Thread: Group ismorphism (Z2xZ4)

Hi,

Can you show that (Z2xZ4,+)/N isomorphic to (Z4,+)?
(N=<(1,2)>)

My solution is: N={(0,0),(1,2)} and f((a,b))->x (mod4) (a(mod2),b(mod4))

But f(0,0)=f(2,4)=f(1,2)+f(1,2) so f(1,2)=2(mod4). Hence N is not kerf so i cannot use first ismorphism theorem.

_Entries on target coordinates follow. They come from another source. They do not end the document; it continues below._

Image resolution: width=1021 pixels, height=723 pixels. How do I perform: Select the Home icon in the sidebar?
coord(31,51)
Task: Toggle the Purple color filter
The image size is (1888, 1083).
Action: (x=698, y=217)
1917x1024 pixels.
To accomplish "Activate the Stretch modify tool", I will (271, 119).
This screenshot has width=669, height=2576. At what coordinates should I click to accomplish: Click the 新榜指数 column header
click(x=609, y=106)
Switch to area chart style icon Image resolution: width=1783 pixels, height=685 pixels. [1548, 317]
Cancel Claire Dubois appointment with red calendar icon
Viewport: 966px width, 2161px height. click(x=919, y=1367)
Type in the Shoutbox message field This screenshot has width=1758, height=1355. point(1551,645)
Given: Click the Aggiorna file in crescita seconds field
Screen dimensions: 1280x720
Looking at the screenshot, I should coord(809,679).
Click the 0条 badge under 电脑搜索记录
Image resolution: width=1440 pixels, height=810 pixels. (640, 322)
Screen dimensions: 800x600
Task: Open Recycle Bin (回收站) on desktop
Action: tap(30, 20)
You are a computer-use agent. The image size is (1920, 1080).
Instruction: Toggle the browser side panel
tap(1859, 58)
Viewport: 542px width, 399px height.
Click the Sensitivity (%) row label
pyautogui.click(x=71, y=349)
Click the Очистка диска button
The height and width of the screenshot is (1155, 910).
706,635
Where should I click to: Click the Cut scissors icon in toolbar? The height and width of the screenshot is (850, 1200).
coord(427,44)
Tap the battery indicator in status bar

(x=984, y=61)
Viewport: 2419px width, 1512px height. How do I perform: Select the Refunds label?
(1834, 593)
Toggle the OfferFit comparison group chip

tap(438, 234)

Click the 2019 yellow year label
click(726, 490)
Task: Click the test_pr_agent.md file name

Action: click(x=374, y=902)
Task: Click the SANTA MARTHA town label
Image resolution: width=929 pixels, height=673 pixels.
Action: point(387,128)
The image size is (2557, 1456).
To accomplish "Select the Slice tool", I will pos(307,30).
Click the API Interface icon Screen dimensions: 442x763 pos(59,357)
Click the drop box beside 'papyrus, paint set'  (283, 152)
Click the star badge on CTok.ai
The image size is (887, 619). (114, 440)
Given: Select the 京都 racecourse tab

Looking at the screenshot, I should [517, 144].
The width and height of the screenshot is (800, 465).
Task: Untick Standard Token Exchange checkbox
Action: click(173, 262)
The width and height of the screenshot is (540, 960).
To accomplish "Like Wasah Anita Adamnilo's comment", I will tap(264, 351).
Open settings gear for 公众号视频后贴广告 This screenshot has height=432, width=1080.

Am I wrong?

it suffices to find a homomorphism from Z₂xZ₄ onto Z₄ whose kernel is N (do you understand why? this is "the hard part").

let's look at the cosets of Z₂xZ₄/N:

we have N = {(0,0),(1,2)}, the identity

we have (0,1) + N = {(0,1),(1,3)} (this is also (1,3) + N)

we have (0,2) + N = {(0,2), (1,0)} (which is (1,0) + N, as well)

we have (0,3) + N = {(0,3), (1,1)} (which is (1,1) + N).

so if we map (0,k) + N ---> k, it appears we will have an isomorphism.

so it looks like we want a mapping that sends (0,k) ---> k and (1,k) ---> k+2 (mod 4) (there are other possible homomorphisms).

can we combine these two into a single condition?

how about sending (k,m) ---> m + 2k (mod 4)?

now verify that f(k,m) = m + 2k (mod 4) is indeed an onto homomorphism, and that ker(f) = N.

Originally Posted by Deveno

it suffices to find a homomorphism from Z₂xZ₄ onto Z₄ whose kernel is N (do you understand why? this is "the hard part").

let's look at the cosets of Z₂xZ₄/N:

we have N = {(0,0),(1,2)}, the identity

we have (0,1) + N = {(0,1),(1,3)} (this is also (1,3) + N)

we have (0,2) + N = {(0,2), (1,0)} (which is (1,0) + N, as well)

we have (0,3) + N = {(0,3), (1,1)} (which is (1,1) + N).

so if we map (0,k) + N ---> k, it appears we will have an isomorphism.

so it looks like we want a mapping that sends (0,k) ---> k and (1,k) ---> k+2 (mod 4) (there are other possible homomorphisms).

can we combine these two into a single condition?

how about sending (k,m) ---> m + 2k (mod 4)?

now verify that f(k,m) = m + 2k (mod 4) is indeed an onto homomorphism, and that ker(f) = N.

Is my solution wrong?

you don't exactly say what your solution IS.

you write f((a,b)) = x (mod 4) <---what is x????